Leiserowitz agrees. “Collaboration is fundamental to innovation,” she says. “But people are trying to define it in terms of what it means for their own organization. It is happening more formally than informally, and is defined in a variety of different ways.” For example, designers can evaluate how circulation spaces relate to work areas to encourage chance encounters. Work areas adjacent to open office spaces accommodate ad hoc meetings. Conference rooms that encourage standing rather than sitting create new meeting dynamics. Increasingly sophisticated interactive technology creates opportunities to collaborate with remote colleagues. “We are taking a very fluid approach to collaboration,” notes Leiserowitz. “You have to get people comfortable in the work environment to allow these interactions to happen.”
One way to encourage more interaction is to look at the work environment more holistically. “Office space is more like the home,” says Light. “We have living rooms, family rooms; and everybody ends up in the kitchen.” Collaboration areas are reflecting these residential spaces, with lounge seating or big tables around which colleagues can gather, while private offices are like bedrooms; they are quiet, confidential spaces. “There are also fewer formal conference rooms,” she adds. “And most clients don’t want anything fancy…including simple technology that requires no special programming.”

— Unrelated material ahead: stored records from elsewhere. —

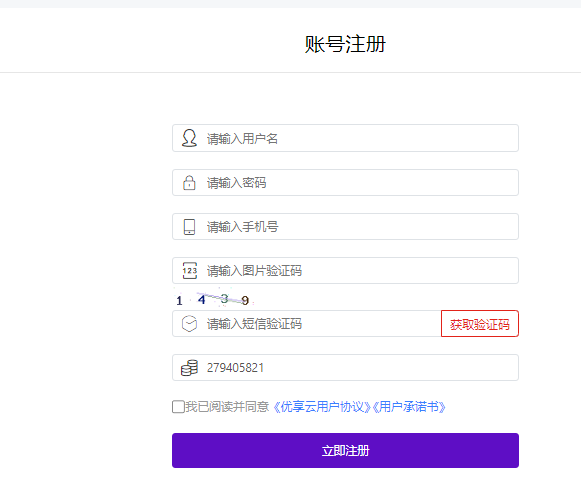Click the mobile phone icon in phone field
This screenshot has height=489, width=581.
click(x=189, y=227)
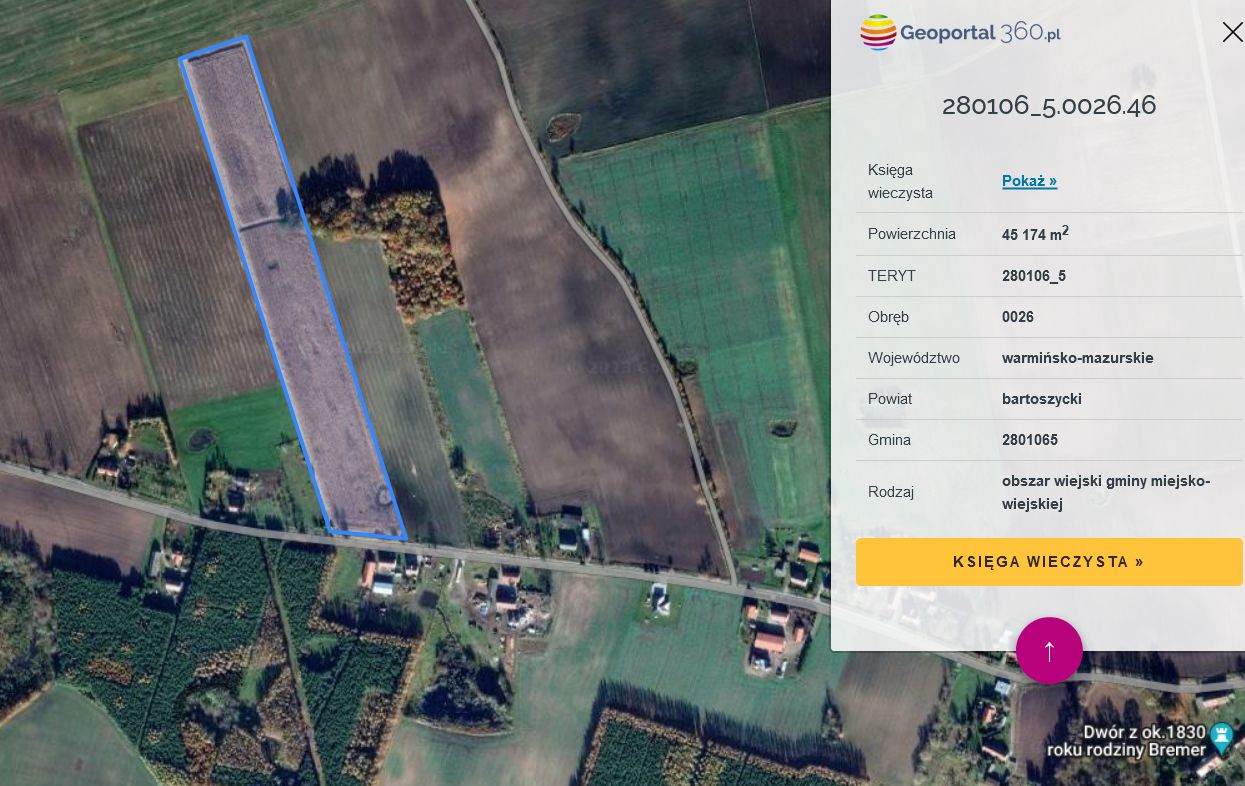Click the Gmina code 2801065
Image resolution: width=1245 pixels, height=786 pixels.
tap(1030, 440)
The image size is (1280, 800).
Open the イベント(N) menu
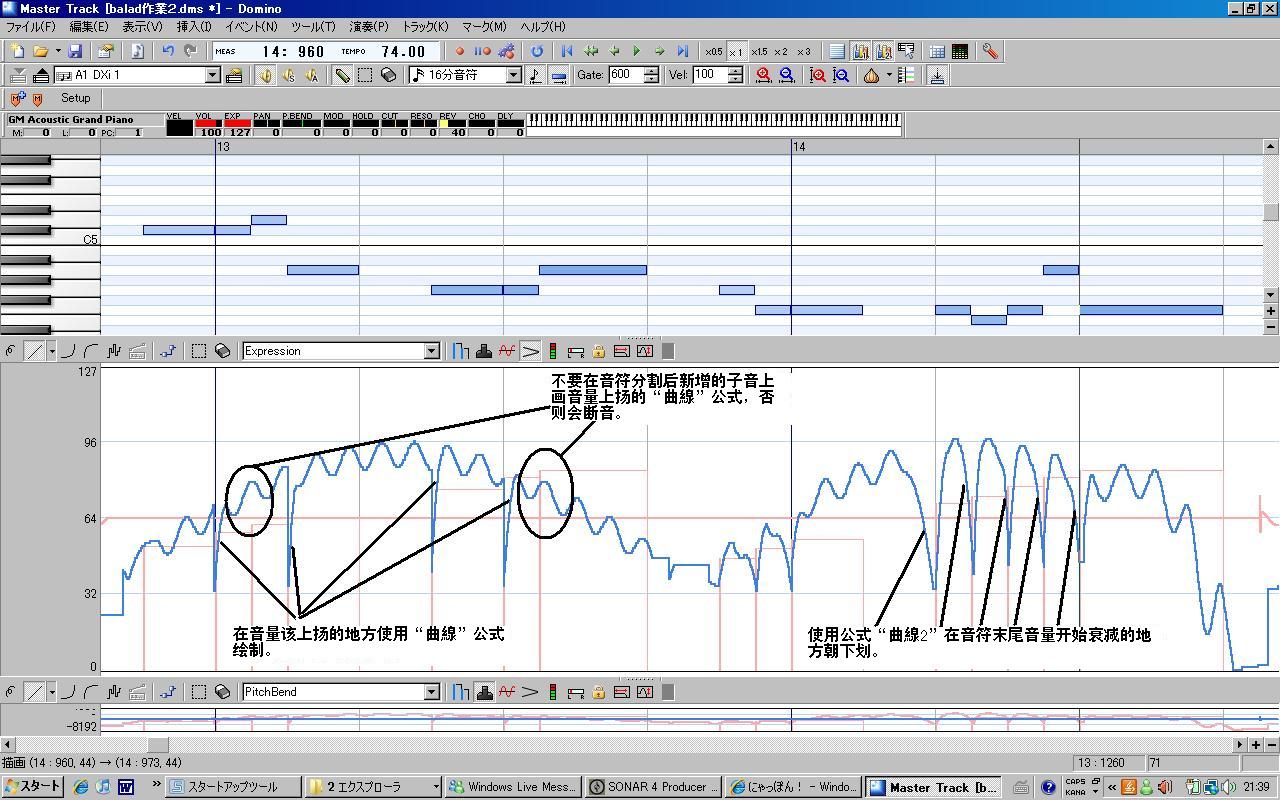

Primo Orpilla and Verda Alexander, principals of San Francisco-based Studio o+a say, “Workplace is lifestyle. You work there but you also go there to socialize. Today’s workplace transcends traditional office use.” And because transparency and democracy are also driving office design, the wide variety of meeting areas includes tertiary spaces that are permeable and see-through. Lounge furniture may be placed in hallways creating simple, casual collaboration areas. Casual and accidental collision between staff is not only increasingly possible, but increasingly open and visible.
Variety and Customization
If variety in meeting spaces is an underlying catalyst for collaboration, it is also the spice of life in the workplace, and can be pushed even to the point of customization for some clients. “Make it different,” says Krizmanic. “Celebrate the uncorporate. Add something local and community-centered. It can be fun or silly…playfulness counts. Clever is good. Ingenious is better.”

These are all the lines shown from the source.